Wednesday 2026-07-15 - a benign June CPI takes a July hike off the table and gives stocks a modest relief bid, but gold refuses to rally and Trump's 20% Hormuz toll keeps oil near $80 - a forward oil shock the print can't see

The CPI cooled and stocks exhaled; gold refused to rally.

a benign June CPI takes a July hike off the table and gives stocks a modest relief bid, but gold refuses to rally and Trump's 20% Hormuz toll keeps oil near $80 - a backward-looking dovish print capped by a forward oil shock

The verdict week delivered its verdict, and it split. The number the market was waiting for came in benign: US headline CPI FELL 0.4% in June, the largest monthly drop since April 2020 and the first outright decline since the 2020 pandemic, pulling annual inflation down to 3.5% from 4.2%. That was enough to take the Fed's July rate rise off the table and give equities a pre-market relief bid - S&P futures up about 0.2%, Nasdaq futures up about 0.8%. After the week that had been, the market exhaled. But only so far.

The tell is what did NOT rally. Gold stayed offside (roughly flat, a touch lower), silver flat, and crypto gave back an overnight pop - the assets that should fly on a dovish print barely moved, and oil held near $80. That is the signature of a CAPPED relief, and the cap is the forward oil shock the print can't see. On Tuesday the US bombed Iran for a third consecutive night, Iran's Revolutionary Guard struck at least two Emirati tankers in the Strait of Hormuz (an Indian sailor was killed) and set off missile alerts in Bahrain, and - the new twist - President Trump demanded a 20% TOLL on all cargo transiting the Strait as 'reimbursement for protection', a move that shocked the international community and threatens the global oil surplus. Observable traffic had already collapsed to a virtual standstill; our prediction signals put the odds that fewer than 150 ships transited in the July 6-12 window at 98%. Oil surged to about $80 WTI and $85 Brent, Fed Governor Waller - long thought dovish - said he would be inclined to raise rates, and bond yields jumped as traders added to rate-hike bets.

● **Given data**

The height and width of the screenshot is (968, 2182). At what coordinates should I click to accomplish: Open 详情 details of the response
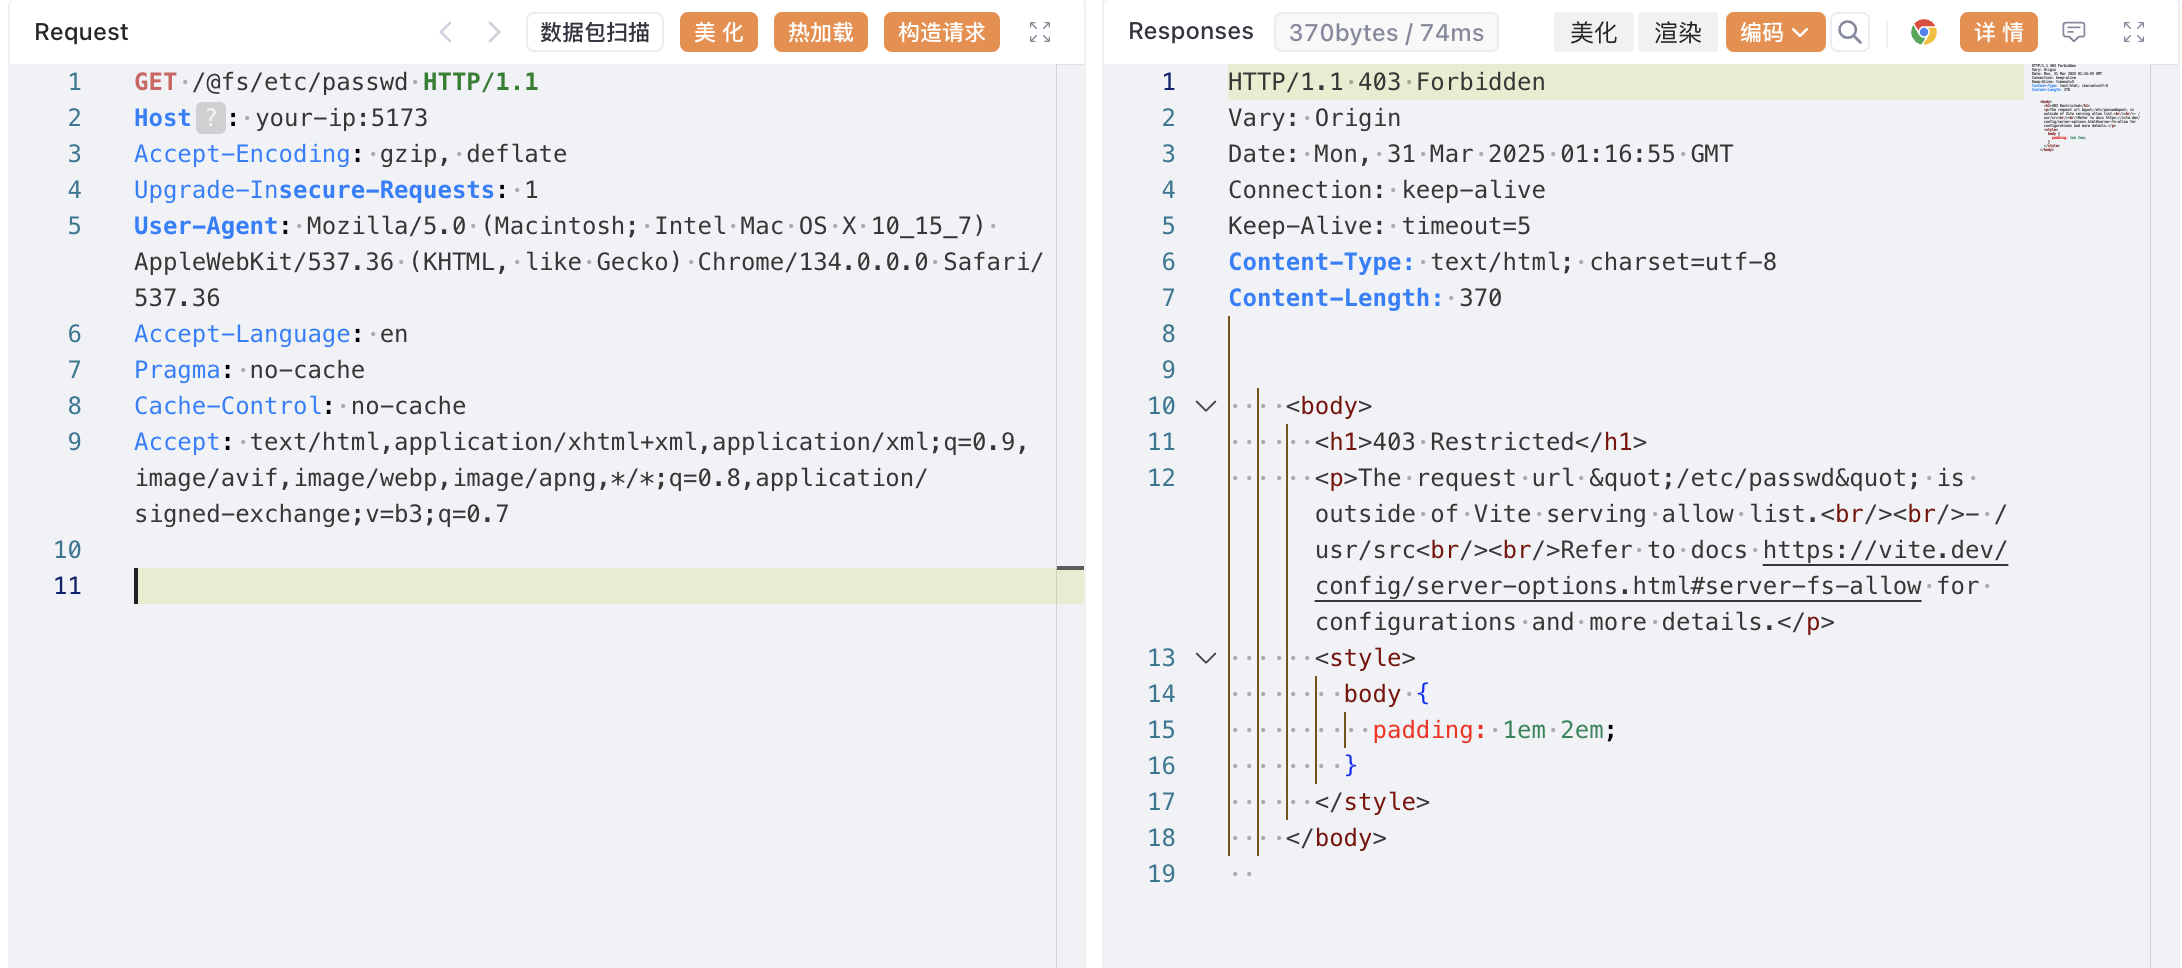[x=1998, y=32]
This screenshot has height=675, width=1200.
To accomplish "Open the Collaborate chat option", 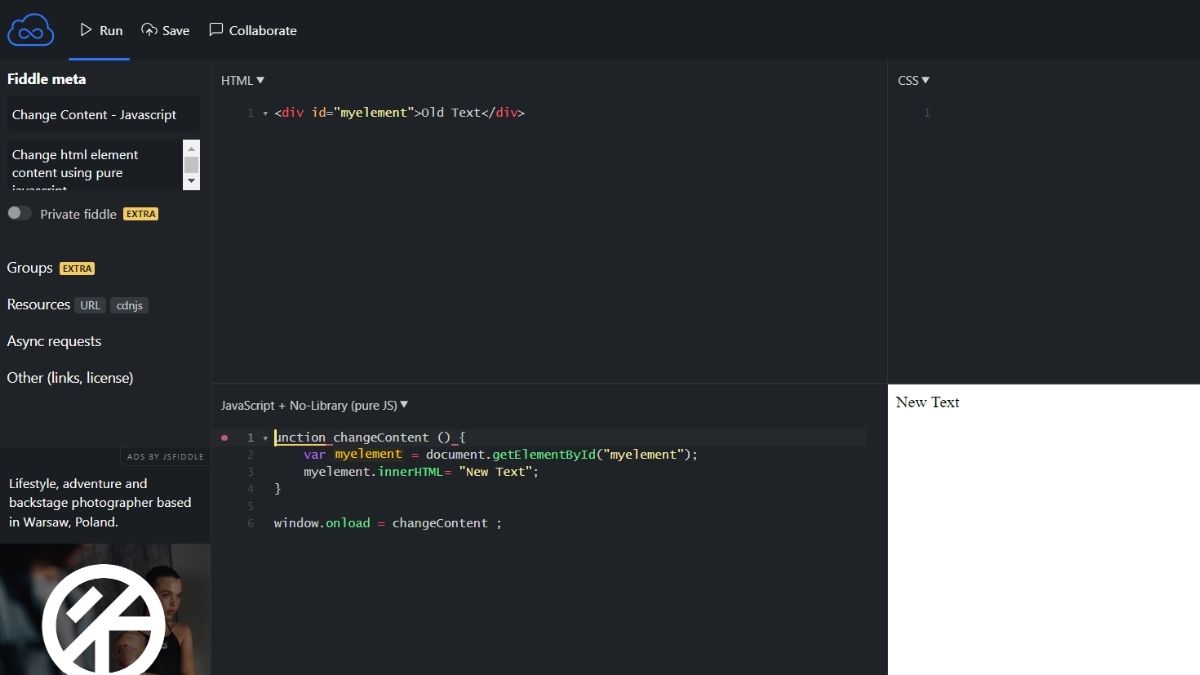I will (252, 30).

● **Aim of the task**
List every event that the market commentary reports in the sentence beginning "On Tuesday".

● **Solution below**
- The US bombed Iran for a third consecutive night.
- Iran's Revolutionary Guard struck at least two Emirati tankers in the Strait of Hormuz, and an Indian sailor was killed.
- Iran's Revolutionary Guard set off missile alerts in Bahrain.
- President Trump demanded a 20% toll on all cargo transiting the Strait as "reimbursement for protection."